======== Exercise data ========

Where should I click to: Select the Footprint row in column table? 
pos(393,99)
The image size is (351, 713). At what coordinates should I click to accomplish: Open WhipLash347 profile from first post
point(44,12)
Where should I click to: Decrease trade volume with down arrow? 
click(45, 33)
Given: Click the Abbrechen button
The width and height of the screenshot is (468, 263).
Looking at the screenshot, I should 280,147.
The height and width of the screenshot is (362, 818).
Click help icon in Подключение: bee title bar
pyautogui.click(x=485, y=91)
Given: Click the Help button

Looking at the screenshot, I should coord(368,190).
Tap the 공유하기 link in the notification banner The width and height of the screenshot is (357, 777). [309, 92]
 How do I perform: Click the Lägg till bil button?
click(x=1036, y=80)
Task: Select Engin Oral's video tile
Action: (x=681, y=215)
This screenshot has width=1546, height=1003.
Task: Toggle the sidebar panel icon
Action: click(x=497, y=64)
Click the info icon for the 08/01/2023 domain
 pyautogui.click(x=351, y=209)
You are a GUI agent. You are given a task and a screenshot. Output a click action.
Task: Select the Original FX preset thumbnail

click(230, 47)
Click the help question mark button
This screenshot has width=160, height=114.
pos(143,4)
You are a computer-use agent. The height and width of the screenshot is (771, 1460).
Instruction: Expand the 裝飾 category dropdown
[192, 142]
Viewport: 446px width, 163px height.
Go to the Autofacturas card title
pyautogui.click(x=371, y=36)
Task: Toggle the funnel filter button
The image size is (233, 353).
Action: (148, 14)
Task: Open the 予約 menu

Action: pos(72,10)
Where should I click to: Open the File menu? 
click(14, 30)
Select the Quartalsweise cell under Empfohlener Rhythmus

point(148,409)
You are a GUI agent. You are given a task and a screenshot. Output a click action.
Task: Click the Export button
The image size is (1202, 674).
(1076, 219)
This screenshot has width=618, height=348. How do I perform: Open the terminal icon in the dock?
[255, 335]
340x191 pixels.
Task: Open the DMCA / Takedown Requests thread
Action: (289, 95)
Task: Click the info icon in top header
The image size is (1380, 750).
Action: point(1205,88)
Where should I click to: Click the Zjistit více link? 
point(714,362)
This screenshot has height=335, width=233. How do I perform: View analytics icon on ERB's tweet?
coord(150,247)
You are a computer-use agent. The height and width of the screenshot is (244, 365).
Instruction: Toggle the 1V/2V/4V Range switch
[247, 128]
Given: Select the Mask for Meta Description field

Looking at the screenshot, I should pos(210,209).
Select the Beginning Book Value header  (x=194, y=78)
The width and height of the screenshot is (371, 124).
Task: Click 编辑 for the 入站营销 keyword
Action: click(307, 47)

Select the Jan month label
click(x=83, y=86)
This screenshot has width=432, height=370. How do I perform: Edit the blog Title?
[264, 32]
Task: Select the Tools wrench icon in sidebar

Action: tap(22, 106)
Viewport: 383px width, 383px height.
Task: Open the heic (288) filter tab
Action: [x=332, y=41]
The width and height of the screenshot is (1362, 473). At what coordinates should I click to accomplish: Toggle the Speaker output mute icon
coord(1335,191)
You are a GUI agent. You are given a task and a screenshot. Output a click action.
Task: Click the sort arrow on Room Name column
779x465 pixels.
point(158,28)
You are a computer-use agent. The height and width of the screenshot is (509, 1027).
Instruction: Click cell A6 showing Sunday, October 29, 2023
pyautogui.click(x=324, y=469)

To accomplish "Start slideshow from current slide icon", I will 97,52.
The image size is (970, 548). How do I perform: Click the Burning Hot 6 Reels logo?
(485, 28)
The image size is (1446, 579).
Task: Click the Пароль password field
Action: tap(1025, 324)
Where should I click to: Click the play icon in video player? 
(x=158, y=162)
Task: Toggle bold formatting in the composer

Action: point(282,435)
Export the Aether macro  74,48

========

Try it: Output exactly, and only, the lines running from the one that contains "This screenshot has height=335, width=233." through the last line of the entries above.

Response to this task:
This screenshot has height=335, width=233. How do I perform: View analytics icon on ERB's tweet?
coord(150,247)
You are a computer-use agent. The height and width of the screenshot is (244, 365).
Instruction: Toggle the 1V/2V/4V Range switch
[247, 128]
Given: Select the Mask for Meta Description field

Looking at the screenshot, I should pos(210,209).
Select the Beginning Book Value header  (x=194, y=78)
The width and height of the screenshot is (371, 124).
Task: Click 编辑 for the 入站营销 keyword
Action: click(307, 47)

Select the Jan month label
click(x=83, y=86)
This screenshot has width=432, height=370. How do I perform: Edit the blog Title?
[264, 32]
Task: Select the Tools wrench icon in sidebar

Action: tap(22, 106)
Viewport: 383px width, 383px height.
Task: Open the heic (288) filter tab
Action: [x=332, y=41]
The width and height of the screenshot is (1362, 473). At what coordinates should I click to accomplish: Toggle the Speaker output mute icon
coord(1335,191)
You are a GUI agent. You are given a task and a screenshot. Output a click action.
Task: Click the sort arrow on Room Name column
779x465 pixels.
point(158,28)
You are a computer-use agent. The height and width of the screenshot is (509, 1027).
Instruction: Click cell A6 showing Sunday, October 29, 2023
pyautogui.click(x=324, y=469)

To accomplish "Start slideshow from current slide icon", I will 97,52.
The image size is (970, 548). How do I perform: Click the Burning Hot 6 Reels logo?
(485, 28)
The image size is (1446, 579).
Task: Click the Пароль password field
Action: tap(1025, 324)
Where should I click to: Click the play icon in video player? 
(x=158, y=162)
Task: Toggle bold formatting in the composer

Action: point(282,435)
Export the Aether macro  74,48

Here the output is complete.